Para esses açudes responsáveis pelo abastecimento de um amplo
contingente de pessoas, o presidente da Companhia de Gestão dos Recursos
Hídricos (Cogerh), João Lúcio Farias, avalia que se faz necessário que
eles atinjam, ao fim do período chuvoso, volume médio de 20% a 25%. Esse
percentual daria segurança para os reservatórios perpassarem o segundo
semestre do ano de forma segura e sem alterar o abastecimento das
cidades.
Ceará
Dos 155 açudes públicos cearenses monitorados pela Cogerh, apenas 16
atingiram - e superaram - este número tido como adequado. A maioria
deles, no entanto, está localizada nas Bacias do Acaraú, Coreaú e Curu,
nas regiões Norte e Litorânea.
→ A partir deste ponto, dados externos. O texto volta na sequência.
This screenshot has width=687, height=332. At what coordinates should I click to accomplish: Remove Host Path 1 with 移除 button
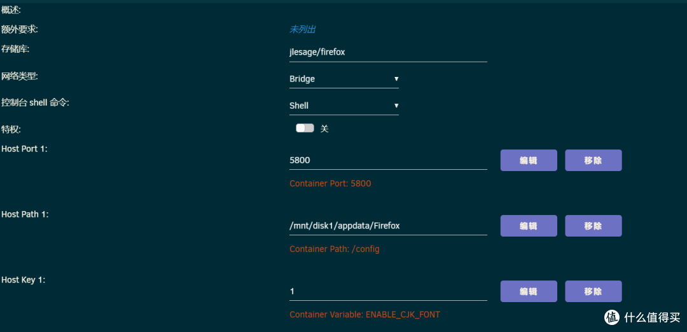[x=593, y=226]

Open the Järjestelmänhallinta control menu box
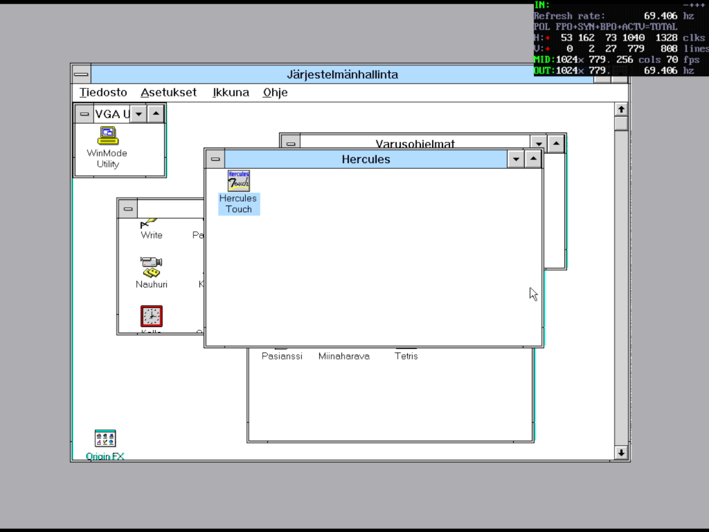pos(81,74)
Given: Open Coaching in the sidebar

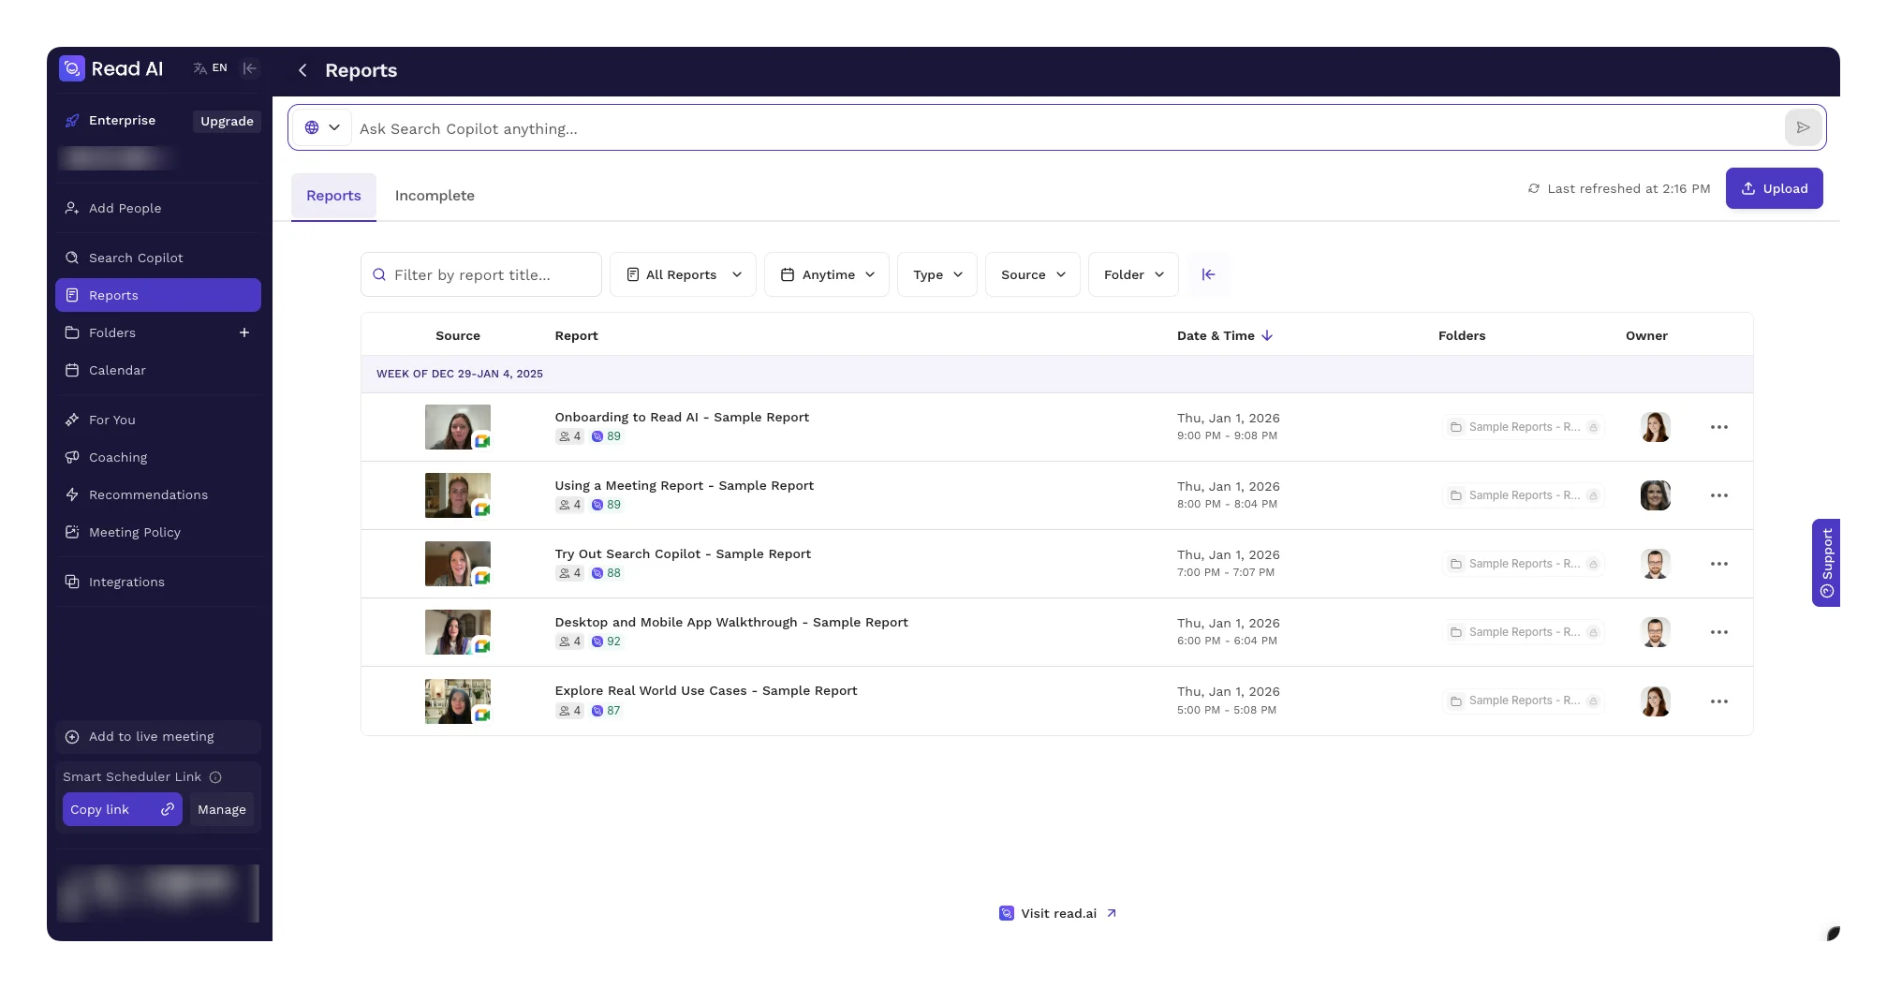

Deste universo, apenas dois (Angicos e
Gameleira) possuem capacidade máxima acima dos 50 milhões de m³. Os
demais são açudes pequenos e sem grande influência para as cidades.
"As chuvas deste ano foram boas, mas localizadas em regiões onde não
estão os maiores açudes. Desta forma, os grandes reservatórios não
tiveram aporte suficiente", detalha o gerente da Ematerce, Erivaldo
Barbosa. O engenheiro agrônomo Marciel Roberto Castro recorda que,
embora o volume atual médio de todos os reservatórios do Estado esteja
em 18,85% - cinco pontos percentuais a mais do que o verificado em igual
período do ano passado - a situação é tão crítica quanto à de anos
anteriores.
"A análise tem que ser feita sobretudo nos açudes que trazem água e
renda para a população. Os pequenos (reservatórios) têm sua importância,
mas os impactos, sejam eles negativos ou positivos, que eles geram, são
mínimos", observa Castro. Ele corrobora sua análise listando as cidades
que estão ameaçadas de colapso hídrico: Milhã, Mombaça, Monsenhor
Tabosa, Pedra Branca e Pereiro. Hélder Cortez complementa classificando a
última situação hídrica do Estado do Ceará como "horrível".